▶ Brano estratto

"""

Un ricordo di Domenico Sereno Regis

domenico-sereno-regisUn ricordo di Domenico Sereno Regis, nella prospettiva capitiniana nonviolenta della compresenza dei morti e dei viventi
venerdì 22 gennaio 2010 –  ore 17,30
Sala Gandhi – Centro Studi Sereno Regis – via Garibaldi, 13 – Torino

Ci ritroveremo con amici e amiche del Centro Sereno Regis per riflettere sulla continuità del nostro impegno per costruire una cultura e una società nonviolente.

“Ho sofferto acutamente nel vedere, proprio al centro della mia attenzione, che c’è chi è colpito dalla realtà com’è ora: l’ammalato, l’esaurito, lo stolto, il morto, e mi sono messo in rapporto – attraverso il tu a quell’infelice – con una realtà che non lo escluda e lo tenga unito con altri esseri che sono nati (realtà di tutti), e lo renda uguale e lo compensi sviluppandosi anche lui infinitamente nella cooperazione ai valori, come chi è sano, vigoroso, vivente (Compresenza).

Questa apertura alla compresenza si può chiamare religiosa, se “religione” è vivere un rapporto (che sia fondamentale nel proprio svolgersi) con “altri”. E l’apertura religiosa è pratica, perchè la realtà della compresenza non la posso conoscere scientificamente come le parti della realtà attuale, ma la posso vivere mediante impegni in atto nel tu-tutti che le rivolgo”. (Aldo Capitini)

"""

▶ Estratto dei dati
"""

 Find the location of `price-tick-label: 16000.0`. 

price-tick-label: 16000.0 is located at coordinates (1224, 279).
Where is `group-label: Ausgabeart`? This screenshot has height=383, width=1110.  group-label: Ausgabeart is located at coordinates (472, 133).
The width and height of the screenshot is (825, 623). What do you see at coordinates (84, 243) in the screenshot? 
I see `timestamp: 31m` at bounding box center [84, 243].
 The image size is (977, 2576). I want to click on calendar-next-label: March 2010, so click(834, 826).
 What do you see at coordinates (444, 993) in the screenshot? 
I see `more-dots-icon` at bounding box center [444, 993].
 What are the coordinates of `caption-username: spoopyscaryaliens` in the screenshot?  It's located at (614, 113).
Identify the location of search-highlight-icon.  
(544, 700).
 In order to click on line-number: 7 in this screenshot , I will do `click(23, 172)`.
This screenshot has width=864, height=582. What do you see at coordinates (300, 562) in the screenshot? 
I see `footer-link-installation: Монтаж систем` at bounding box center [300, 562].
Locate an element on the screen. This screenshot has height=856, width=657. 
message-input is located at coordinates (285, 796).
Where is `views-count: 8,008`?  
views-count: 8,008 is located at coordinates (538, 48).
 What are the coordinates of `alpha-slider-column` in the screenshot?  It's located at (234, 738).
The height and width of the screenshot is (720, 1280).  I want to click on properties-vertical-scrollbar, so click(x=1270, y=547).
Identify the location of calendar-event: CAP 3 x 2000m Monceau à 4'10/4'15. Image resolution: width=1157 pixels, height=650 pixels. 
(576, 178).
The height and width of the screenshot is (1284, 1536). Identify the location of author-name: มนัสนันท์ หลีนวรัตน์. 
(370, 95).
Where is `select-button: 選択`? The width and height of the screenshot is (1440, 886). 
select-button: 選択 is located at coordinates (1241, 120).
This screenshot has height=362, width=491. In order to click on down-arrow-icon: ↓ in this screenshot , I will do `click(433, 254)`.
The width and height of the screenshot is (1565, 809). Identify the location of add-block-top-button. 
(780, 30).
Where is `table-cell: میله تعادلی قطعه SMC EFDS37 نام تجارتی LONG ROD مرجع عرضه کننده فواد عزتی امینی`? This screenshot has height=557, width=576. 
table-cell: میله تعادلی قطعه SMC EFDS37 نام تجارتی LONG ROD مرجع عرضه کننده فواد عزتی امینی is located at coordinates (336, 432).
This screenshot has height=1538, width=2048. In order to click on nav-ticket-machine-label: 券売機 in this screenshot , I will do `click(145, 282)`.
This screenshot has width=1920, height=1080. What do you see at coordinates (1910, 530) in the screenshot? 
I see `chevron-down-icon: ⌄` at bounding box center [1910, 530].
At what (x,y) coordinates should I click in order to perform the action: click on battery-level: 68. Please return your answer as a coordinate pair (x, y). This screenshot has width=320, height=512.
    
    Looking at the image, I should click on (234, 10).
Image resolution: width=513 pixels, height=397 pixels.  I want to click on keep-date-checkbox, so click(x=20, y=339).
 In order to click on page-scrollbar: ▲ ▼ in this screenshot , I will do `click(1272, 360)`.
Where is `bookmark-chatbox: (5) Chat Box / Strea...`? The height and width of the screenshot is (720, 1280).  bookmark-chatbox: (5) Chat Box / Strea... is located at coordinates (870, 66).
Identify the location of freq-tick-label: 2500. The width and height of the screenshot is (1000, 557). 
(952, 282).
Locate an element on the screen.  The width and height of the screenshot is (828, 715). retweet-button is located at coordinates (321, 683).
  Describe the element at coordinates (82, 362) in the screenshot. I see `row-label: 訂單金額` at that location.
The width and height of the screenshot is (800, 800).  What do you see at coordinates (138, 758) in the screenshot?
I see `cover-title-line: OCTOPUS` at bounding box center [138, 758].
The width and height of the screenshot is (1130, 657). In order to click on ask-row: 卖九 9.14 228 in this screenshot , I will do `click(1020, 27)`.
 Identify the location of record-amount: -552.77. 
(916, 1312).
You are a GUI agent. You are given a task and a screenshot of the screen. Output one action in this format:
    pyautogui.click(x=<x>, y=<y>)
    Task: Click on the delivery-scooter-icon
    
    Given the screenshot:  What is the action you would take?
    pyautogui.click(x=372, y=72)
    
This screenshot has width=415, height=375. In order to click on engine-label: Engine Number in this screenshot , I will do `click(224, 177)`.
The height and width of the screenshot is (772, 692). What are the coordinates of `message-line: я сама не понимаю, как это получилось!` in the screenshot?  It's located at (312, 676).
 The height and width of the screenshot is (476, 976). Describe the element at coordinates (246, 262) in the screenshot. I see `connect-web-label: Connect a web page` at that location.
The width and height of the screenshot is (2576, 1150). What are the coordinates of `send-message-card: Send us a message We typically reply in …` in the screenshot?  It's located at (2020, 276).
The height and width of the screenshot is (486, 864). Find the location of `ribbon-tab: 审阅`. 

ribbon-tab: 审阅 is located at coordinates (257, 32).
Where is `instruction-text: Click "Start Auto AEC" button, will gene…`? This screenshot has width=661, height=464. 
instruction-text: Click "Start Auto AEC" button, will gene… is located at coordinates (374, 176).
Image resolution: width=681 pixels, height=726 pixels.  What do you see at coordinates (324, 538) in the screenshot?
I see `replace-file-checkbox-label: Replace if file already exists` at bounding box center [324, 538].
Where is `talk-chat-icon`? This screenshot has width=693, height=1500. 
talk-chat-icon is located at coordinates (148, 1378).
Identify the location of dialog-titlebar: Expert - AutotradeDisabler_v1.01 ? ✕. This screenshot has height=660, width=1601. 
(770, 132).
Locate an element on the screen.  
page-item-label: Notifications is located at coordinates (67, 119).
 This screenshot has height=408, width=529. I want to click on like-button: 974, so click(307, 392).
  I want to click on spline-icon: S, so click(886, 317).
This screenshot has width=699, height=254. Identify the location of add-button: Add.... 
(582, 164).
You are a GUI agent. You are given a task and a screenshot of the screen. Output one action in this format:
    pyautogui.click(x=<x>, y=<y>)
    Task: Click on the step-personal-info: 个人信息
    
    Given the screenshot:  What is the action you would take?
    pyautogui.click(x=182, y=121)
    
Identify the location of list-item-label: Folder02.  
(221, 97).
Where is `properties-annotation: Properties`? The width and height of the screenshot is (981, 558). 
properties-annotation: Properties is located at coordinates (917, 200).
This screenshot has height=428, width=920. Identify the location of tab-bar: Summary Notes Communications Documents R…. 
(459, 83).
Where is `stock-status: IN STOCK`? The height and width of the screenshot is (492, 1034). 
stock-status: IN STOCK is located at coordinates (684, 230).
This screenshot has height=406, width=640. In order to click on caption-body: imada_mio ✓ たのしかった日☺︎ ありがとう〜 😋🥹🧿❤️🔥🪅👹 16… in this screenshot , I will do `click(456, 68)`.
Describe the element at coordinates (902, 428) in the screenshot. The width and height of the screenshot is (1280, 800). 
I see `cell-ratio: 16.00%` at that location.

"""

▶ Ordine di lavoro A
Secondo l'annuncio dell'incontro in ricordo di Domenico Sereno Regis, in quale sala si svolge l'incontro?
▶ Ordine di lavoro B
Nella citazione di Aldo Capitini riportata nell'annuncio in ricordo di Domenico Sereno Regis, quali figure sono indicate come colpite dalla realtà com'è ora? Le elenchi tutte.
▶ Ordine di lavoro C
Prosegua l'annuncio dell'incontro in ricordo di Domenico Sereno Regis dopo la citazione di Aldo Capitini con cui termina.
I record non hanno alcuna attinenza con quanto qui richiesto.

▶ La sua risposta A
Nella Sala Gandhi del Centro Studi Sereno Regis, in via Garibaldi 13 a Torino.

▶ La sua risposta B
L'ammalato, l'esaurito, lo stolto, il morto.

▶ La sua risposta C
La compresenza l’ha spiegata bene Aldo Capitini. E’ un’idea che nel mondo rurale ho riconosciuto in molte forme. Un esempio: un anziano priore mi aveva raccontato che nell’oratorio di Borgo Fornari, alle spalle di Genova, il 2 novembre alle due del mattino, si faceva l’appello completo dei confratelli, prima i vivi e poi i morti, a partire dalla fondazione dell’oratorio avvenuta nei primi anni del 1500. Chi era chiamato diceva “presente” e qualcuno prestava la sua voce a chi non ce l’aveva più . L’appello poteva durare alcune ore e ogni anno, dalla fondazione dell’oratorio fino a quell’anno, erano sempre stati tutti “presenti”. Così è stato fino agli anni ’40.